Perjanjian Pranikah dan Yang Perlu Diketahui!

Adanya persetujuan dalam perkawinan juga penting karena persetujuan perkawinan adalah hal yang penting karena merupakan kesepakatan antara calon suami dan istri untuk mengikat dalam tali perkawinan sebagaimana disebutkan dalam pasal 6 ayat (1) Undang-Undang Perkawinan Nomor 1 Tahun 1974 yang berbunyi: “Perkawinan harus didasarkan atas persetujuan kedua calon mempelai.”

Persetujuan atau kata sepakat dari calon suami istri merupakan unsur hakiki dari perkawinan karena mengandung suatu keharusan adanya sifat akan berlangsungnya perkawinan yang langgeng.
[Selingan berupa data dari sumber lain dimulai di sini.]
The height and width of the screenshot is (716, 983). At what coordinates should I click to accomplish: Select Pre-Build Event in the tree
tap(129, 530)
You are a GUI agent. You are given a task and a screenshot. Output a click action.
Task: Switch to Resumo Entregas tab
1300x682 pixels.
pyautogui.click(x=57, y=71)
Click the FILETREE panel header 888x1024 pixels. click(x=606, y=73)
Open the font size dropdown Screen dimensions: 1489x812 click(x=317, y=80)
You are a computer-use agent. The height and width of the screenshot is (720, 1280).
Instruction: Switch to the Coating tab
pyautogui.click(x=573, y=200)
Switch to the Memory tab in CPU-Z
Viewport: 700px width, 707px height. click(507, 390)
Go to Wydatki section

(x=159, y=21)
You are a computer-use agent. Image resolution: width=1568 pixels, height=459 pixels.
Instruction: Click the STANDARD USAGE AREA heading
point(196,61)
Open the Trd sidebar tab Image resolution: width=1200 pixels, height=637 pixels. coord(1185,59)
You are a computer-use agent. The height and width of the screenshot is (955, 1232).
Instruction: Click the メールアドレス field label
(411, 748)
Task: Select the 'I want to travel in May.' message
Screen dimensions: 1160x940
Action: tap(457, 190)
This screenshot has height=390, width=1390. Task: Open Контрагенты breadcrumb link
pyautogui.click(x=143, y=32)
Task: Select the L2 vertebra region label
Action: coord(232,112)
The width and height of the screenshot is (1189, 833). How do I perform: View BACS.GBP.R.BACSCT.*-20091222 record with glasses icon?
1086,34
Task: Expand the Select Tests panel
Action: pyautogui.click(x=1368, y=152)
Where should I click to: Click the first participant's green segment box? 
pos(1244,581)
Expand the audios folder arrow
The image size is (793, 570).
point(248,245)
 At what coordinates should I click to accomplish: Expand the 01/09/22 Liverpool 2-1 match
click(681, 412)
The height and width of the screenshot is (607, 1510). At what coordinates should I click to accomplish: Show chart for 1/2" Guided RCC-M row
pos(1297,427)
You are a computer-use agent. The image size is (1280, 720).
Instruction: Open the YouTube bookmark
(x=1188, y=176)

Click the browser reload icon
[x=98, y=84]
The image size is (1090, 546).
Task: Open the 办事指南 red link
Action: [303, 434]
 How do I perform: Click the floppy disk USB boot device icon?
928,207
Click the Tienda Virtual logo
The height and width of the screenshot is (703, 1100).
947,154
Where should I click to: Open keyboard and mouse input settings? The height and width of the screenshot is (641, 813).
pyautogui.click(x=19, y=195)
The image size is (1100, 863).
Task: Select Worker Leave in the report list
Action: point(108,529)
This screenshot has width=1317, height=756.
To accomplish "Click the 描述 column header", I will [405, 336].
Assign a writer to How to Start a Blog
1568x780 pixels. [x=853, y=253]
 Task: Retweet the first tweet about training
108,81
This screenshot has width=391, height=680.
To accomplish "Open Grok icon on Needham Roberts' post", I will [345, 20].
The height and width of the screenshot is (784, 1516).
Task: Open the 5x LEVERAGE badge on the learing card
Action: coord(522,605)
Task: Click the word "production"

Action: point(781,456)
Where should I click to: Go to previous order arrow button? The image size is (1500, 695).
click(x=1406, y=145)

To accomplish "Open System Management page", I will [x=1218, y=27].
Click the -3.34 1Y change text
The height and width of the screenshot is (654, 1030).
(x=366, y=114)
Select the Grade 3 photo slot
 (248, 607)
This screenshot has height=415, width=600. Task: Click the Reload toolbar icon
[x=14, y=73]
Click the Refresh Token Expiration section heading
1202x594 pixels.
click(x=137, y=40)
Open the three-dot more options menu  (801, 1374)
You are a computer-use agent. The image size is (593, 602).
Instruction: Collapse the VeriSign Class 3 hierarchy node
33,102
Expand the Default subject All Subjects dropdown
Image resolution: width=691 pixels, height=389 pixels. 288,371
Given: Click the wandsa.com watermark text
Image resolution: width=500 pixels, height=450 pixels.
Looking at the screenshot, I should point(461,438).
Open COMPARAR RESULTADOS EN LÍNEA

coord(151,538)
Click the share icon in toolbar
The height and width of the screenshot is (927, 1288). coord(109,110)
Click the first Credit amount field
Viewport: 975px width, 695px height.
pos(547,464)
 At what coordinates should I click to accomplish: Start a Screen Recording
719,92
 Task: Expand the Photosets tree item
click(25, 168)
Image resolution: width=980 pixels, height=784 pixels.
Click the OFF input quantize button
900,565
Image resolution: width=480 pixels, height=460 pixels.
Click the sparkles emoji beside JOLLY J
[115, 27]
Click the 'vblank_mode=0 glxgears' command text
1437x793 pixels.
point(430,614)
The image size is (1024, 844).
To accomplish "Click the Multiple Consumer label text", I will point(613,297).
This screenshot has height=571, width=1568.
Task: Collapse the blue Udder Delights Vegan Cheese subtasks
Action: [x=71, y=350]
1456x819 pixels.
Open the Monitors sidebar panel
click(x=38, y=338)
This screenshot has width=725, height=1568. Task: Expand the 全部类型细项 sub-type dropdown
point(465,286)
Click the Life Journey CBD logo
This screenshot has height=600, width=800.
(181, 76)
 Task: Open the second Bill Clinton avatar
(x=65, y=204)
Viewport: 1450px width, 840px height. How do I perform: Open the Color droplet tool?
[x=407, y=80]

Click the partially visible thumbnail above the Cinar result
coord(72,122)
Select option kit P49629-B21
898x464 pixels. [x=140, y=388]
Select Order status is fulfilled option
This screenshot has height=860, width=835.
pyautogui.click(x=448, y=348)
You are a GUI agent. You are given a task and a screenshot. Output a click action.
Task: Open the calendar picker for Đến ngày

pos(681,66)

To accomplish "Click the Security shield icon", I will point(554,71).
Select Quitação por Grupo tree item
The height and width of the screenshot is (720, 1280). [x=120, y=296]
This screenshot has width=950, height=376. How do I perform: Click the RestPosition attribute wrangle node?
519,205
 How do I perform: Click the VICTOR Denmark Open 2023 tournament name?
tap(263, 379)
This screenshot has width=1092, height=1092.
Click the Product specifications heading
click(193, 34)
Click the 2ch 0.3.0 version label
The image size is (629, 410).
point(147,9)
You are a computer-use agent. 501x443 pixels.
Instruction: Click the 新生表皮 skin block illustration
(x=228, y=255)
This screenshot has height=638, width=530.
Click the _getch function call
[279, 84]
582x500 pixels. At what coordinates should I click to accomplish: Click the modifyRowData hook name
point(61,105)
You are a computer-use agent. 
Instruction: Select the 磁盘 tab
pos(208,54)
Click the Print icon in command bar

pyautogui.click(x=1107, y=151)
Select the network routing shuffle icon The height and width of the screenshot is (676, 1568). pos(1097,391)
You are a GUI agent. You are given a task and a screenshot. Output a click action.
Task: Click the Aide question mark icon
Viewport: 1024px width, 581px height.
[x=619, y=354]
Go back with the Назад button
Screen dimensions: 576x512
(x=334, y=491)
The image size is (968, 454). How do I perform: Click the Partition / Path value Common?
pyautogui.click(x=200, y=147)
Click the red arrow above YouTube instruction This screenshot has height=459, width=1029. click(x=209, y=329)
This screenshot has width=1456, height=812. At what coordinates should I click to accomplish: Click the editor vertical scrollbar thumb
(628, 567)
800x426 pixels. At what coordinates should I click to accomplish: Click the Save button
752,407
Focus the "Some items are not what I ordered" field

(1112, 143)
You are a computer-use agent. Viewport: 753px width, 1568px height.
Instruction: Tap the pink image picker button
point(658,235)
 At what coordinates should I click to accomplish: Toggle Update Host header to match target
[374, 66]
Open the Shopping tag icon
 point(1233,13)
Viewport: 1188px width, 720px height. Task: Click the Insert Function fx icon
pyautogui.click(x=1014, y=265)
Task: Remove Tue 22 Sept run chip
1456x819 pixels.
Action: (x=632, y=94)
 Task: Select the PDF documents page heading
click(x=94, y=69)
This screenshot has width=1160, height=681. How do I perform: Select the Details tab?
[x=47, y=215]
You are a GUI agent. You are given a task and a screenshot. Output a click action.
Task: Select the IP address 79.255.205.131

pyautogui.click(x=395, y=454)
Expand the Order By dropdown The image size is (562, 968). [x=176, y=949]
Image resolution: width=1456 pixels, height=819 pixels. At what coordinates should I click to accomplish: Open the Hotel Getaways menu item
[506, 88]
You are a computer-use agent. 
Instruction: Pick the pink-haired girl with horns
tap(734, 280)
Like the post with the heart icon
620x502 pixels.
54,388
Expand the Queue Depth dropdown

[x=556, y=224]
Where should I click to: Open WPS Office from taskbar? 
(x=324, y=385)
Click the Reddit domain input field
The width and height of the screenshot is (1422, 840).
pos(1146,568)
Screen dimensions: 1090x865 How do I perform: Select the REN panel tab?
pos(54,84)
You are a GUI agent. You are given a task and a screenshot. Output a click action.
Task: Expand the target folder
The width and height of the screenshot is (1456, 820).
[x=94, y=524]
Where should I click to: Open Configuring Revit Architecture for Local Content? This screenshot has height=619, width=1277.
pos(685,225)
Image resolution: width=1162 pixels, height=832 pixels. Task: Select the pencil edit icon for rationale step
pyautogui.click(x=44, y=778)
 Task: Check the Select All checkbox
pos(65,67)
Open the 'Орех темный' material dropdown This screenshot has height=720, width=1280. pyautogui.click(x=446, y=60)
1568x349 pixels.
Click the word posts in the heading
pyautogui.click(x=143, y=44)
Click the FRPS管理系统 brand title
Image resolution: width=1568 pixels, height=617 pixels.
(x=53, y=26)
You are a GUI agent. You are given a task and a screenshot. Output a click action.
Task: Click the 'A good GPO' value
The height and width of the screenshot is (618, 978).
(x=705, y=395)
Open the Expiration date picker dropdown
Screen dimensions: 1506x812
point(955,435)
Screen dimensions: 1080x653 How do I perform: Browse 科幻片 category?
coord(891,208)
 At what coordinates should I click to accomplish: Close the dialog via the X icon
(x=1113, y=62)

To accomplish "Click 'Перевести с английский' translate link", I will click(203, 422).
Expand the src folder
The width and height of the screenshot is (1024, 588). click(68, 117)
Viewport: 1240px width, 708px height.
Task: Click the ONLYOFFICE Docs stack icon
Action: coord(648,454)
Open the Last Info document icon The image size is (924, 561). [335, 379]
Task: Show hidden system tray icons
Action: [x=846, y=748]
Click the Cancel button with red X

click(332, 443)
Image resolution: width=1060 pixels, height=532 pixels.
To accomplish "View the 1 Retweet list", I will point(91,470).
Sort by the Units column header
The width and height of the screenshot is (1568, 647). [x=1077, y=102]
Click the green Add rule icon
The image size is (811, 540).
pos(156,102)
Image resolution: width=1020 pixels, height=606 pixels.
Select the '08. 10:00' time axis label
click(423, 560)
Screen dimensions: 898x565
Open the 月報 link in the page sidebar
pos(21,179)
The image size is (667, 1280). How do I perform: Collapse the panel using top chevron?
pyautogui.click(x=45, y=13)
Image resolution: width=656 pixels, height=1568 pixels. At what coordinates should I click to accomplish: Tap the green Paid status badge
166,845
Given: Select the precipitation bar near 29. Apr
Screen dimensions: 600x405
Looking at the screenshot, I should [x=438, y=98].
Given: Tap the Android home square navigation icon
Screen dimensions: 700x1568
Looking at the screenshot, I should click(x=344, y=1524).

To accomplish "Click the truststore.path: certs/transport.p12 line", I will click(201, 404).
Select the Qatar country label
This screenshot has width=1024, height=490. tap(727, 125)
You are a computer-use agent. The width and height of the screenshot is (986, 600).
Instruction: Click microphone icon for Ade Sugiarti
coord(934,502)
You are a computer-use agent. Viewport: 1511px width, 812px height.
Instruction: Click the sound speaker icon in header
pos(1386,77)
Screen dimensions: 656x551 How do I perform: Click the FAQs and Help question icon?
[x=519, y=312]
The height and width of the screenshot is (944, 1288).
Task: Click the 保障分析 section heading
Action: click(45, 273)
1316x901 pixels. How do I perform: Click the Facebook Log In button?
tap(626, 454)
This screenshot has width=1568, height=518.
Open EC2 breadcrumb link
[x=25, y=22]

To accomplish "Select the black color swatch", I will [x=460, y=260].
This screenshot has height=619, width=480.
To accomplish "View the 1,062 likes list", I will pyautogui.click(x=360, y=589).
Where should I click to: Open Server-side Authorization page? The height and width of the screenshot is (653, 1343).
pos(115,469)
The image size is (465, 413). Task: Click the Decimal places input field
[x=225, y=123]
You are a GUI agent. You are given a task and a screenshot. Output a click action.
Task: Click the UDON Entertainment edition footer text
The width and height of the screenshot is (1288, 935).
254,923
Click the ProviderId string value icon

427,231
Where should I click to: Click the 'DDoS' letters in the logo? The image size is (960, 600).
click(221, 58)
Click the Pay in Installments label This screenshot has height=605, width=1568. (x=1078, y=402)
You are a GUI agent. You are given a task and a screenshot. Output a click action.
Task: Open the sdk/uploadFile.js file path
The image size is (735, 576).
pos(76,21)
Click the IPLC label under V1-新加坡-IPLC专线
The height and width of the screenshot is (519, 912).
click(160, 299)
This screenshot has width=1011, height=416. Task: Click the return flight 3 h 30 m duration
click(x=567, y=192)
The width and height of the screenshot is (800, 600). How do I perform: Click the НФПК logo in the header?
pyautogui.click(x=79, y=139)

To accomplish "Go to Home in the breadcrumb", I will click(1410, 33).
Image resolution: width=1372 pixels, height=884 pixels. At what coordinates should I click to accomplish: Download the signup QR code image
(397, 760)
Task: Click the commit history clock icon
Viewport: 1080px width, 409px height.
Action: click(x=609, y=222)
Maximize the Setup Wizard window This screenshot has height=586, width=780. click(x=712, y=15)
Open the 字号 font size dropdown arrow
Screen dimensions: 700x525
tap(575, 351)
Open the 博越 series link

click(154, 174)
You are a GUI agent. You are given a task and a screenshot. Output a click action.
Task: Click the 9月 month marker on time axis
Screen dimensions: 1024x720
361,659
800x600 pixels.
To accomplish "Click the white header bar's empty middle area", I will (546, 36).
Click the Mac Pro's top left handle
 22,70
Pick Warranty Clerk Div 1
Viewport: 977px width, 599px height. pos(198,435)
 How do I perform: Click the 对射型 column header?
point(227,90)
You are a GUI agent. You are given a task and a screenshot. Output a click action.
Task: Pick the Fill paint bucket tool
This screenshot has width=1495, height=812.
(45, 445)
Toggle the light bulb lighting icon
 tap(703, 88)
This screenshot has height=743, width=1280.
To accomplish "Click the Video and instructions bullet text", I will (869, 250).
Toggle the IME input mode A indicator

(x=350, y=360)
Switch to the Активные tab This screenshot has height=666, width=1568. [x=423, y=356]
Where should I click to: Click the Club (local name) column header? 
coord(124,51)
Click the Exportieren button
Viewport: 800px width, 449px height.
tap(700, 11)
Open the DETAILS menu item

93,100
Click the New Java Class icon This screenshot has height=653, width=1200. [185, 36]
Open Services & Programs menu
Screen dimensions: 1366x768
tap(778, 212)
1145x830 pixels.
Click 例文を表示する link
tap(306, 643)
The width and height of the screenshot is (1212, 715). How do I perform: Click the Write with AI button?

Oleh karena itulah, persetujuan tersebut haruslah berlandaskan kesadaran dari pihak yang bersangkutan dan juga persetujuan itu harus bebas dari segala pengaruh tertentu yang mengganggu kebebasan tersebut karena perkawinan pada asasnya adalah untuk berlaku dan berlangsung langgeng selamanya atau seumur hidup.

Undang-undang memperkenankan kedua calon pasangan suami istri untuk membuat suatu sebagai “perjanjian kawin” atau “perjanjian perkawinan”, yang umumnya hanya menyangkut seputar pengaturan terhadap harta perkawinan, yang dimaksudkan untuk mengantisipasi masalah-masalah yang mungkin akan timbul apabila perkawinan tersebut berakhir. Perjanjian perkawinan sebagai suatu perjanjian mengenai harta benda suami istri dimungkinkan untuk dibuat dan diadakan sepanjang tidak menyimpang dari asas atau pola yang ditetapkan oleh undang-undang.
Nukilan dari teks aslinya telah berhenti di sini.